Am I the only one who disagrees with Oklahoma Wesleyan University President Dr. Everett Piper’s recent remarks that went viral? All I see is applause for his characterization of today’s college students as self-centered, narcissistic, victimized toddlers.
You’ve likely seen his remarks on social media recently. The headline read “This is Not a Day Care. It’s a University!” It landed him on Fox News and caused an uproar of support from folks who were glad he took a stand agains the “whiny college student.”
I don’t know Dr. Everett Piper. I don’t know anyone who has ever attended Oklahoma Wesleyan University. I’m sure if we sat down together he and I would find plenty of common ground. However, his overall sentiment made me bristle a little bit, having worked with young people for a decade and a half. It made me think some dissenting opinion might benefit the reading public.

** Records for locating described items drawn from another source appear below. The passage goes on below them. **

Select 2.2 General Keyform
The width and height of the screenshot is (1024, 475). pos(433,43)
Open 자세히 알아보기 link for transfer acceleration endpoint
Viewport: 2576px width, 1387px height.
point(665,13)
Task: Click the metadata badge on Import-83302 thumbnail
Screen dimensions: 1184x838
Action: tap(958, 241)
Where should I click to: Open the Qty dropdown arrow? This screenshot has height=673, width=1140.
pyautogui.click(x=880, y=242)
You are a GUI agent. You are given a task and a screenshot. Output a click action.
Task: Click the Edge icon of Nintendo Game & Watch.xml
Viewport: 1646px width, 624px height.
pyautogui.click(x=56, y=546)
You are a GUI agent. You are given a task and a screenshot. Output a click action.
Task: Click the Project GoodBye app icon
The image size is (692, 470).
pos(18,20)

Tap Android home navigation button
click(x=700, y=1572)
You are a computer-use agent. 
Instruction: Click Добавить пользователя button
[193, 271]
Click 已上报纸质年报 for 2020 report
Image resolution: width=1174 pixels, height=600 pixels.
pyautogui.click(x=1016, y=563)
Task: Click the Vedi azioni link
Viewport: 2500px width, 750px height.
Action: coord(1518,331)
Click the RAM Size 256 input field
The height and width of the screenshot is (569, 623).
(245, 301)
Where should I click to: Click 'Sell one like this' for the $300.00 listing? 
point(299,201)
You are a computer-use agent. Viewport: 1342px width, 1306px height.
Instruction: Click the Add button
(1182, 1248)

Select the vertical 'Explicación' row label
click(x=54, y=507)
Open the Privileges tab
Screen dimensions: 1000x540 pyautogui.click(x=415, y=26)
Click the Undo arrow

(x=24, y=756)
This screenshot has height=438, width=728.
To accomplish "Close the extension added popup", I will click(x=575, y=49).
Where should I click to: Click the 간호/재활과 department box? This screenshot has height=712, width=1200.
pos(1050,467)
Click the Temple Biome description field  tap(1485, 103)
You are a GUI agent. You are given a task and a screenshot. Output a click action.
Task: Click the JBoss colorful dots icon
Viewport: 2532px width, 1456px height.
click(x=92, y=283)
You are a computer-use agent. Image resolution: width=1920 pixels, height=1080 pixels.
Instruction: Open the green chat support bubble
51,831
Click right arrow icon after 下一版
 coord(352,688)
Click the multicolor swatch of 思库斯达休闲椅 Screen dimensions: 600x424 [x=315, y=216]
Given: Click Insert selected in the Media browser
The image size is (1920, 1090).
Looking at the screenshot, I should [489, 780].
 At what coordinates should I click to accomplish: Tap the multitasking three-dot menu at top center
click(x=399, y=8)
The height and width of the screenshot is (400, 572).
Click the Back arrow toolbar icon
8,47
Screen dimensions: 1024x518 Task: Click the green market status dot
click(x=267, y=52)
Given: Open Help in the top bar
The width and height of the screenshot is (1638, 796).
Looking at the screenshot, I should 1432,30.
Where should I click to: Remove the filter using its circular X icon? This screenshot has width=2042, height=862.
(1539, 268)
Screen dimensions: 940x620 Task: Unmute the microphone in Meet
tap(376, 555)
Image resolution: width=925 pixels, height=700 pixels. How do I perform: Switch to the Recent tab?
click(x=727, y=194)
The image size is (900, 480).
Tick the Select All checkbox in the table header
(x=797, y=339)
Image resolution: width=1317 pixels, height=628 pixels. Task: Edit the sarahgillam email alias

Respectfully, here are the points where I’d push back:
It is easy to lob loose-fitting blame toward “our culture.” I’m not sure “our culture” taught kids to be self-absorbed and narcissistic as much as their parents have. We all come out of the womb pretty selfish, and it takes good parenting (and other wise influencers) to mature us beyond that ego-centrism.
Blaming culture is the easy way out. The heavy lifting is found in redeeming culture. Frankly, I think Dr. Piper would agree and, in some ways, is trying to change culture even by writing this letter. But he comes off a little grouchy and “get off my lawn”ish with his remarks. I think there’s a more redemptive method for his redemptive work.
(I will suggest such an alternative below.)
I also sense a little bit of a victim’s mentality in Dr. Piper’s own words. His letter is resplendent with exclamation points and quote marks and modifiers to make his feelings known more strongly. It’s ironic, because he comes across as a person who is sick and tired of it and not going to take it any more — sort of like the crowd he’s critiquing. The over-the-top comparison of a daycare seems a little hyperbolic. He makes his point, but almost too strongly. He comes dangerously close to sounding whiny for someone who is being critical of whiners.
To suggest that every college student who disagrees with their school’s administration — whether it’s a policy, a sermon (in his case), or the cafeteria food — is a baby for doing so is a bit over the top.
My largest disagreement is in the broad generalization made about emerging adults. Whiny young people may indeed exist, but let’s not pretend like it is only the 18-24 year olds making an unnecessarily large fuss about seemingly small things. It’s easy to point at the generation of which you are not a part and be critical, but there are plenty of middle-aged, “actual” grown-ups who are willing to share their dissenting opinion, too. To suggest that it’s just those darn “kids these days!” is a little short-sighted. Plus, I’m not even sure it’s true.
As someone who has worked with young people for now more than fifteen years, can I caution the “real adults” among us from jumping to broad conclusions about an entire demographic?
- Could it be possible that the generation we’re calling narcissistic actually spends more time sticking up for other people than they do themselves?
- Could it be that those selfish young adults are still maturing, and shouldn’t be lambasted publicly for, you know, navigating adolescence?
- Could it be that they are simply acting and speaking in ways that have been modeled for them by the generation before them?
As I said, I agree with some of what Dr. Piper said. I think many of his words have been misconstrued and applied to situations for which they were not intended. Like all things that go viral, there’s plenty of misunderstanding being spread along with the actual content.
Lest this be viewed as simply another whiny blog post from someone who’s had his feelings hurt, I’d like to suggest a path forward for those who look at younger adults and find themselves attributing sissy status to the whole bunch:
- Practice Some Cross-Cultural Analysis: Like it or not, the generation that is emerging into adulthood was raised differently than ours. They have lived in a post-9/11 world where all they see is people shouting opinions at one another. They see the world as complex, corrupt, and in need of transformation. Recognize what makes them tick. Ask why they might speak up about things. Listen to them. Get to the heart of the issue. Don’t make assumptions.
- Come Alongside, Not Up Against. If I’ve learned anything in my work with students, it’s that they’ll respect you if you respect them. Some older leaders don’t like that system, but it’s how it works. If you are distant, authoritarian, condescending, or arrogant, you will not earn the respect of younger adults — ever. If you walk alongside them, listen to them, encourage them, and otherwise take an interest in them, you can say really hard things to them and instead of watching them rise to object you’ll see them rise to the challenge. I promise.
- Brace Yourself. I firmly believe there is a cultural shift taking place right beneath our feet. Not since the 1960s has the old way of thinking been so challenged by the new way. Is every cause noble? Probably not. Is every method pure in heart? Probably not. But times they-are-a-changing. Instead of fearing the emerging adults, embrace them. Get to know one. You may find they aren’t as self-serving, sensitive, and thin-skinned as you once thought.
So I agree, universities are not day care centers. But we’d do well to allow that to inform our strategy as leaders. Instead of scolding students like toddlers, let’s lead them like the adults we want them to become.